BlobStorage production configurations

To ensure the required fault tolerance of YDB, configure the cluster disk subsystem properly: select the appropriate fault tolerance mode and hardware configuration for your cluster.

Fault tolerance modes

We recommend using the following fault tolerance modes for YDB production installations:

block-4-2: For a cluster hosted in a single availability zone.
mirror-3-dc: For a cluster hosted in three availability zones.

A fail model of YDB is based on concepts such as fail domain and fail realm.

Fail domain

A set of hardware that may fail concurrently.
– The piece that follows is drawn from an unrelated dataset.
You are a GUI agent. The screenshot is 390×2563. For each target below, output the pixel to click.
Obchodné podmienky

For example, a fail domain includes disks of the same server (as all server disks may be unavailable if the server PSU or network controller is down). A fail domain also includes servers located in the same server rack (as the entire hardware in the rack may be unavailable if there is a power outage or some issue with the network hardware in the same rack).
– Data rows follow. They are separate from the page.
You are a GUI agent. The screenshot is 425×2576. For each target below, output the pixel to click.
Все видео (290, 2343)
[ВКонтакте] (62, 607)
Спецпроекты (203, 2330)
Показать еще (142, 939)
Any domain fail is handled automatically, without shutting down the system.

Fail realm

A set of fail domains that may fail concurrently.

An example of a fail realm is hardware located in the same data center that may fail as a result of a natural disaster.

Usually a fail domain is a server rack, while a fail realm is a data center.

When creating a storage group, YDB groups VDisks that are located on PDisks from different fail domains. For block-4-2 mode, a PDisk should be distributed across at least 8 fail domains, and for mirror-3-dc mode, across 3 fail realms with at least 3 fail domains in each of them.

Hardware configuration

If a disk fails, YDB may automatically reconfigure a storage group so that, instead of the VDisk located on the failed hardware, a new VDisk is used that the system tries to place on hardware that is running while the group is being reconfigured. In this case, the same rule applies as when creating a group: a VDisk is created in a fail domain that is different from the fail domains of any other VDisk in this group (and in the same fail realm as that of the failed VDisk for mirror-3-dc).

This causes some issues when a cluster's hardware is distributed across the minimum required amount of fail domains:

If the entire fail domain is down, reconfiguration no longer makes sense, since a new VDisk can only be located in the fail domain that is down.
If part of a fail domain is down, reconfiguration is possible, but the load that was previously handled by the failed hardware will only be redistributed across hardware in the same fail domain.

If the number of fail domains in a cluster exceeds the minimum amount required for creating storage groups at least by one (that is, 9 domains for block-4-2 and 4 domains in each fail realm for mirror-3-dc), in case some hardware fails, the load can be redistributed across all the hardware that is still running.

The system can work with fail domains of any size. However, if there are few domains and a different number of disks in different domains, the amount of storage groups that you can create will be limited. In this case, some hardware in fail domains that are too large may be underutilized. If the hardware is used in full, significant distortions in domain sizes may make reconfiguration impossible.

For example, there are 15 racks in a cluster with block-4-2 fault tolerance mode. The first of the 15 racks hosts 20 servers and the other 14 racks host 10 servers each. To fully utilize all the 20 servers from the first rack, YDB will create groups so that 1 disk from this largest fail domain is used in each group. As a result, if any other fail domain's hardware is down, the load can't be distributed to the hardware in the first rack.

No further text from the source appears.